As we stood on the dividing ridge separating this agency from the great valley I have mentioned, looking toward the west, we beheld, nearest on the left, old Fort Yamhill, with its snowy cottages, built for the accommodation of the officers of the army in the days when the gallant Sheridan was a lieutenant, and walked its parade-grounds with a simple sword dangling by his side and bars on his shoulder, holding beneath his military cap a brain power waiting for the sound of clanking chains and thundering cannon to call him hence to deeds of valor that should
compel the laurel wreath of fame to seek his brow, little thinking then, while guarding savages, that, away off in the future, his charger would impatiently call him from repose, and bear him into the face of a victorious enemy with so much gallantry that he would turn an apparent defeat into a glorious victory.

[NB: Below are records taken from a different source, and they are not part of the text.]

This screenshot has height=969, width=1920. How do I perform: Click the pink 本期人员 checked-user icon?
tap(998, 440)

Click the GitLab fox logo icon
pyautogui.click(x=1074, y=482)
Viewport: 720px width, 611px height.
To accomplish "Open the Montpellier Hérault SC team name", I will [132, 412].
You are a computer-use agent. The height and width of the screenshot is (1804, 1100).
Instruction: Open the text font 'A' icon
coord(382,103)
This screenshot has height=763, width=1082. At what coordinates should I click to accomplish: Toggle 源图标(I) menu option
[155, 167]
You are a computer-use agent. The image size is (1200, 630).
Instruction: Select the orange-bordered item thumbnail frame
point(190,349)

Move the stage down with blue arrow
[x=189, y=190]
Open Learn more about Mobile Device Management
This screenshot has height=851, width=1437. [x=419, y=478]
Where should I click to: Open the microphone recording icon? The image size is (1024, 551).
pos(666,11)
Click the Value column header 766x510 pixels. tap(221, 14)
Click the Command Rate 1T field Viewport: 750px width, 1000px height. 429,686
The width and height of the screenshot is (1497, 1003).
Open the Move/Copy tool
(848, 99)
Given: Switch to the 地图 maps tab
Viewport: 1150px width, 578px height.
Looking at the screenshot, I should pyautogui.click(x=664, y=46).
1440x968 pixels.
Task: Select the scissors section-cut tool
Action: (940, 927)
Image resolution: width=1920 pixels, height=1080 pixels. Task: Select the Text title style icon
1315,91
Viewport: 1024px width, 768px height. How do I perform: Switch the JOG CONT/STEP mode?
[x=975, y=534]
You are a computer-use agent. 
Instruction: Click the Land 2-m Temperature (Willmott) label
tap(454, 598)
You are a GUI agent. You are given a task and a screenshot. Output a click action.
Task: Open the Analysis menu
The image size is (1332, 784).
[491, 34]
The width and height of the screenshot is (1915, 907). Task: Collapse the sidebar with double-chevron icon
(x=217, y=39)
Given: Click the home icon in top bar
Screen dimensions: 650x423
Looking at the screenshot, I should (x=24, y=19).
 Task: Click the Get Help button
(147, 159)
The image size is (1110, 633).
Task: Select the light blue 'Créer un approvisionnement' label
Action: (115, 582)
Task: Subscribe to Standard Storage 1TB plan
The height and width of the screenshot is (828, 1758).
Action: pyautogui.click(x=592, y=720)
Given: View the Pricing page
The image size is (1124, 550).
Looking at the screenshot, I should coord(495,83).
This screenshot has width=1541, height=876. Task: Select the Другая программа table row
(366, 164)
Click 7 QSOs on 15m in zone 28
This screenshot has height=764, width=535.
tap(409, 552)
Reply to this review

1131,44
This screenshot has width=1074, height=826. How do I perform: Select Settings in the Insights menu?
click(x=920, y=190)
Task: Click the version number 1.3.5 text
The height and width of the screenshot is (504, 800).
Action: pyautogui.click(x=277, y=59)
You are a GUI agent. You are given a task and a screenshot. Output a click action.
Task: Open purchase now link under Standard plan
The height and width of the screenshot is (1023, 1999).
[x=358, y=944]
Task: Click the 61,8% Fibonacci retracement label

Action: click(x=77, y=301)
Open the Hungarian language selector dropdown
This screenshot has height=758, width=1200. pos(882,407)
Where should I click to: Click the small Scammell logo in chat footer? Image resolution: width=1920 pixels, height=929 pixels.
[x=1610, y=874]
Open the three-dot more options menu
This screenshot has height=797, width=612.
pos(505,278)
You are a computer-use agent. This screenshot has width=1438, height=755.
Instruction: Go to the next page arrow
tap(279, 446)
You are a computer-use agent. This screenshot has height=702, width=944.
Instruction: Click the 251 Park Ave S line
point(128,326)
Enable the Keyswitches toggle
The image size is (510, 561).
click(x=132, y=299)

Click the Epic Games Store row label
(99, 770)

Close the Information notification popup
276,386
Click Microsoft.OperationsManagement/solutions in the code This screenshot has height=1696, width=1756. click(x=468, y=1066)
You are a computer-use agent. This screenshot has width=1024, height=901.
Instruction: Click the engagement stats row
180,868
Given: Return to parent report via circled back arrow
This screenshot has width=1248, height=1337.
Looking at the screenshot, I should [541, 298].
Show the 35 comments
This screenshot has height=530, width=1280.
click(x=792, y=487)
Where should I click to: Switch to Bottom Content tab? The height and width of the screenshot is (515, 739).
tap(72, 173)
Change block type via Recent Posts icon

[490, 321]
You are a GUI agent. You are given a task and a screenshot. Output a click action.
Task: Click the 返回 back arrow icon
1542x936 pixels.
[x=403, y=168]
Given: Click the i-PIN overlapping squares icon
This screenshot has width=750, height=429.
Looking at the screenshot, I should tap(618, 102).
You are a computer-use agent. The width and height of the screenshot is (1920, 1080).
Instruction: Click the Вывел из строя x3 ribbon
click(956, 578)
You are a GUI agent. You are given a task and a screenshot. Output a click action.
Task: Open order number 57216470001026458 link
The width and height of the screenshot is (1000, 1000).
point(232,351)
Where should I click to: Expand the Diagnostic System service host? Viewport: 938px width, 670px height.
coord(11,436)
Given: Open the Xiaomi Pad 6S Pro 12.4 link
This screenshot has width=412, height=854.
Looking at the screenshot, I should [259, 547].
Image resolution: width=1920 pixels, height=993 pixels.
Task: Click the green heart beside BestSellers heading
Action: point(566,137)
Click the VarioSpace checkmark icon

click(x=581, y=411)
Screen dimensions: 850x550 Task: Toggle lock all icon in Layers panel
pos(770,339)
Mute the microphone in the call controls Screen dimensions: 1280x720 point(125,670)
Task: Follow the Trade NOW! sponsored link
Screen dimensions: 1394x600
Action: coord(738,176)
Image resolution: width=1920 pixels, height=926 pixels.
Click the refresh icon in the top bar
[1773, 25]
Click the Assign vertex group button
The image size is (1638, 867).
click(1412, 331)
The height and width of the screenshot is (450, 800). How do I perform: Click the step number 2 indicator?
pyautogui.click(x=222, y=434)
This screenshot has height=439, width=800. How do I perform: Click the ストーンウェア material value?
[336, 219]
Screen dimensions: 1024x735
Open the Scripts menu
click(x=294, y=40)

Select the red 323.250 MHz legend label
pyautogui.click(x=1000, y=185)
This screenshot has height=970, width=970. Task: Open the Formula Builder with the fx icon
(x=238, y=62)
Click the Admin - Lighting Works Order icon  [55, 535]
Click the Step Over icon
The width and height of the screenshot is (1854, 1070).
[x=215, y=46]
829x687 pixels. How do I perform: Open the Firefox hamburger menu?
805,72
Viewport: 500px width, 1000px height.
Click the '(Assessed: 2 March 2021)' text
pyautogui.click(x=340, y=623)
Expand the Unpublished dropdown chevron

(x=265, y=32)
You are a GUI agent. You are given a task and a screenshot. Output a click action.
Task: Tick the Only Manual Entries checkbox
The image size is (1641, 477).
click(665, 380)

Immediately on our right were the huts of the people for whose especial intimidation the costly palaces and beautiful cottages had been built. The huts or houses were built on the hillside sloping toward the valley. They presented the appearance of a small, dilapidated inland town that had been “cut off” by a railroad; but they were peopled with Indians who were trying to imitate their masters.
Farther away on the left was another little group of houses, occupied by the chief of the Santiams and his people. The sight of this man’s home recalled a part of his own history, suggestive of romance, wild, it is true, but real, nevertheless.
Many years ago, this chief was a young warrior, and his people were at peace with the white race, and were not then “wards of the Government,” but were living on their native hills, in the vicinity of Mount Jefferson, standing sentinel over the snowy peaks of the Cascade mountains, on whose sides were sitting, like great urns, clear, cold lakes, sending forth little streamlets, murmuring and whispering, and sometimes leaping, like boys going home from play, joining other merry, laughing streamlets, rushing madly along through forests of firs and sugar-pines, whose dropping cones startled the wild game from their repose.
’Twas here this young warrior’s home was nestled,
beneath the outstretched arms of giant cedars, or sheltered by some quiet nook or cove. Here he had learned the arts of his own people, and passed the winters by, until alone he could chase the fawns or climb the mountain-peak, and gather trophies with which to ornament his neck or fill his quiver.
A pale-face man from distant Missouri had come to this far country to escape the familiar sounds of civilization, where he might imitate the Indian in his freedom and his pleasures. He brought with him his family, and built his cabin near a fountain, to which medicine men would sometimes come or send their patients for recovery.